Mary Magdalene / Saintgreenspun.com : LUSENET : Catholic : One Thread
This might explain why Mary Magdelene is considered a saint. I found it on this web page about the lives of the saints. It is so inspiring to read the lives of the saints. It makes me more and more want to know all about Jesus, and how to serve Him.
I pray that it inspires you as much as it has for me.
She is called "the Penitent". St. Mary was given the name 'Magdalen' because, though a Jewish girl, she lived in a Gentile town called Magdale, in northern Galilee, and her culture and manners were those of a Gentile. St. Luke records that she was a notorious sinner, and had seven devils removed from her. She was present at Our Lords' Crucifixion, and with Joanna and Mary, the mother of James and Salome, at Jesus' empty tomb. Fourteen years after Our Lord's death, St. Mary was put in a boat by the Jews without sails or oars - along with Sts. Lazarus and Martha, St. Maximin (who baptized her), St. Sidonius ("the man born blind"), her maid Sera, and the body of St. Anne, the mother of the Blessed Virgin. They were sent drifting out to sea and landed on the shores of Southern France, where St. Mary spent the rest of her life as a contemplative in a cave known as Sainte-Baume. She was given the Holy Eucharist daily by angels as her only food, and died when she was 72. St. Mary was transported miraculously, just before she died, to the chapel of St. Maximin, where she received the last sacraments.
More about this saint: St. Mary Magdalen (Feast day - July 22) Mary Magdalen was well known as a sinner when she first saw Our Lord. She was very beautiful and very proud, but after she met Jesus, she felt great sorrow for her evil life. When Jesus went to supper at the home of a rich man named Simon, Mary came to weep at His feet. Then with her long beautiful hair, she wiped His feet dry and anointed them with expensive perfume. Some people were surprised that Jesus let such a sinner touch Him, but Our Lord could see into Mary's heart, and He said: "Many sins are forgiven her, because she has loved very much." Then to Mary He said kindly, "Your faith has made you safe; go in peace." From then on, with the other holy women, Mary humbly served Jesus and His Apostles. When Our Lord was crucified, she was there at the foot of His cross, unafraid for herself, and thinking only of His sufferings. No wonder Jesus said of her: "She has loved much." After Jesus' body had been placed in the tomb, Mary went to anoint it with spices early Easter Sunday morning. Not finding the Sacred Body, she began to weep, and seeing someone whom she thought was the gardener, she asked him if he knew where the Body of her beloved Master had been taken. But then the person spoke in a voice she knew so well: "Mary!" It was Jesus, risen from the dead! He had chosen to show Himself first to Mary Magdalen, the repentent sinner.
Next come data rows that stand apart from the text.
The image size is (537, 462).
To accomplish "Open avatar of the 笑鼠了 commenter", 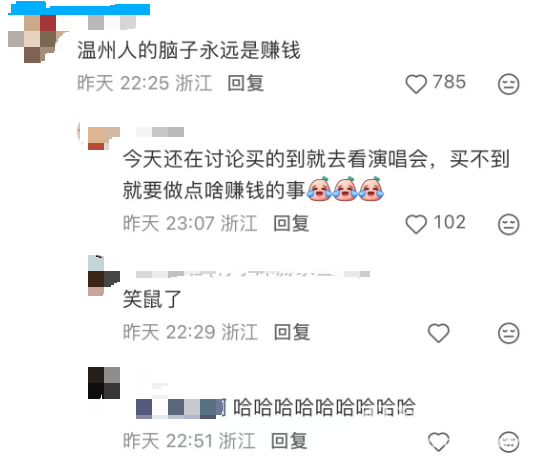I will pyautogui.click(x=104, y=275).
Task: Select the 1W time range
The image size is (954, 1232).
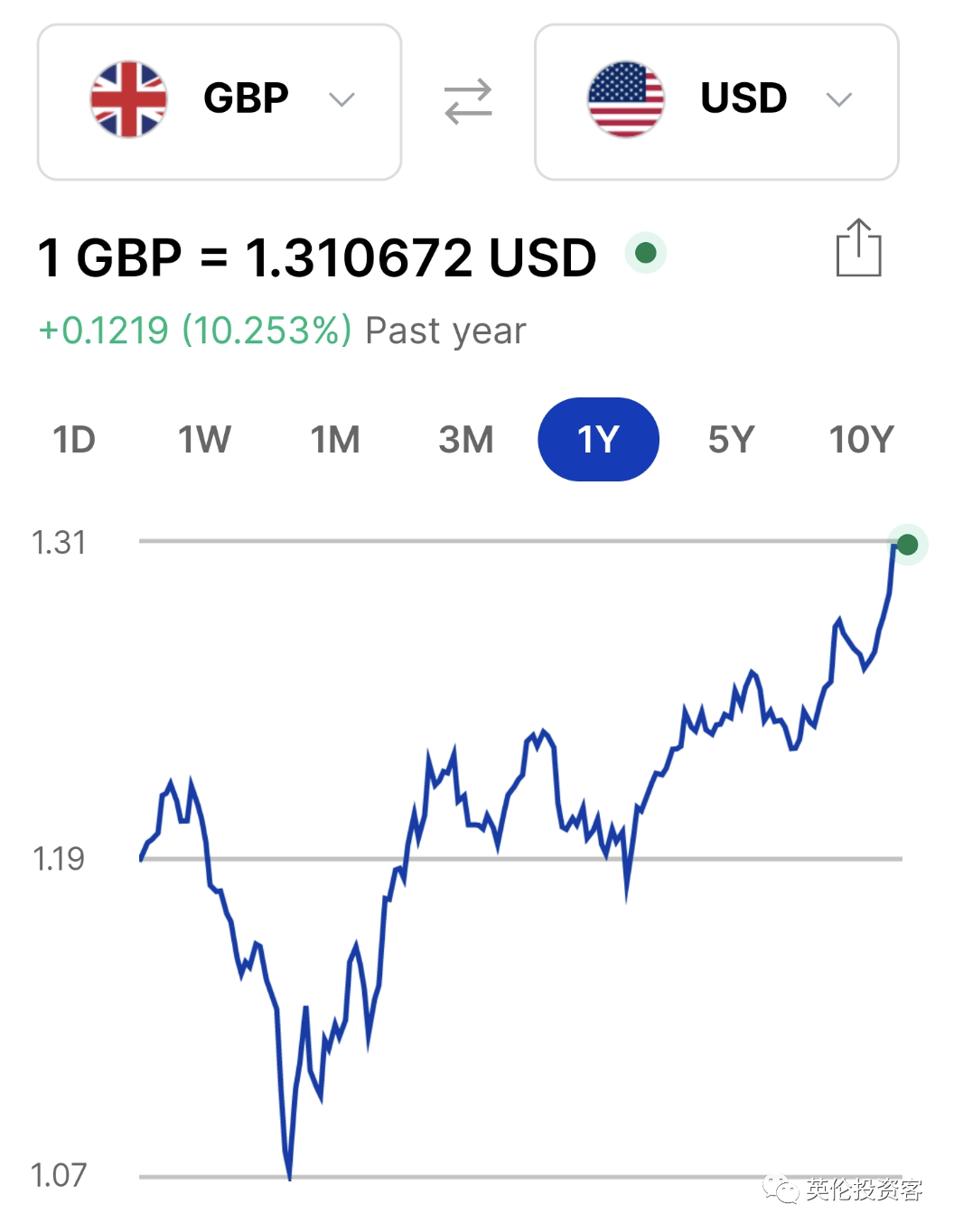Action: click(204, 440)
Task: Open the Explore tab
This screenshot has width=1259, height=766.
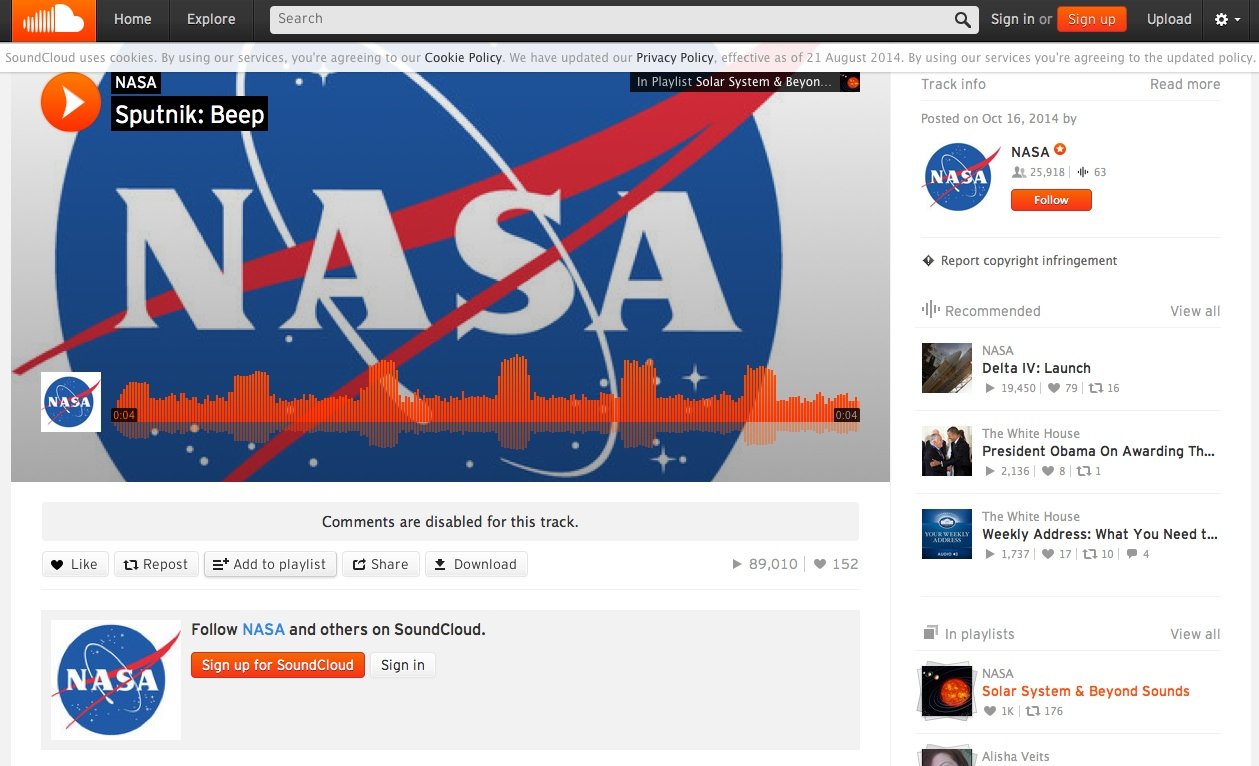Action: [211, 19]

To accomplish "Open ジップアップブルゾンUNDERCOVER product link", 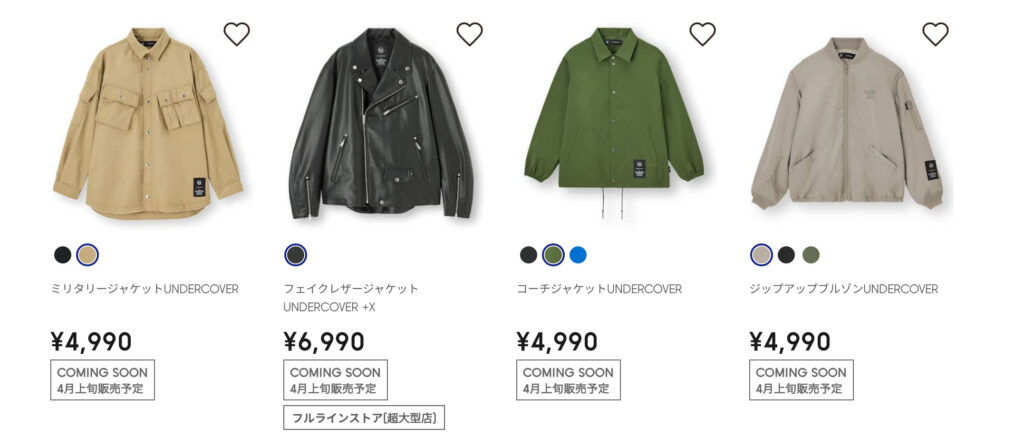I will [x=844, y=289].
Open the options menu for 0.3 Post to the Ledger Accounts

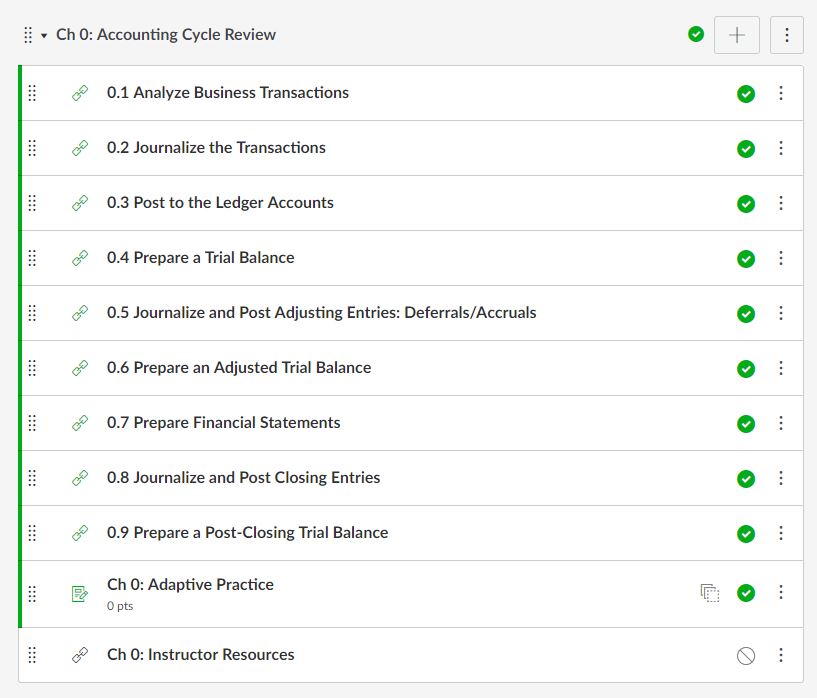781,203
-- Jake Huether (email@example.com), May 15, 2002
Jake - Yea Team!!
-- Jean Bouchard (firstname.lastname@example.org), May 15, 2002.
Dear Jake, I think you have two stories intertwined. In the first Jesus is at the house of Simon the Pharisee to have supper. A woman hears this and so she brings a jar of perfume to Simon's house and wets His feet with her tears and dries them with her hair. She has a sinful reputation but no where does it say she is Mary Magdalene.
In the second story, Jesus is at the home of Lazarus with his two sisters, Martha and Mary. Mary pours perfume over the feet of Jesus and dries them with her hair. This is Mary, Martha and Lazarus' sister, not Mary Magdalene.
In fact, the woman who was to be stoned for her sin was never named at all either. Somewhow it was just assumed that this was Mary Magdalene.
The reference to Mary Magdalene in the New Testament refers to her as the woman who had 7 demons driven out. She was a follower of Jesus and and referred to as a helper of Jesus and His disciples.
-- Ellen K. Hornby (email@example.com), May 20, 2002.
I want to thank you for clearing this fact of Mary Magdalen up. It is as I have understood for a long time too. Three different women and there is absolutely no evidence to prove otherwise..
-- Fred Bishop (FCB@heartland.com), May 20, 2002.
You are right! I didn't have a Bible in front of me at the time. In fact I have only been read the Bible - and am now starting to read it for myself. I apologize for confusing stories (even thought the intent mainly was to defend our Lord against the accusations posted prior). No matter what the story was, I know it didn't include Jesus standing in line and waiting to be served by Mary Magdalene! Thanks for the direction.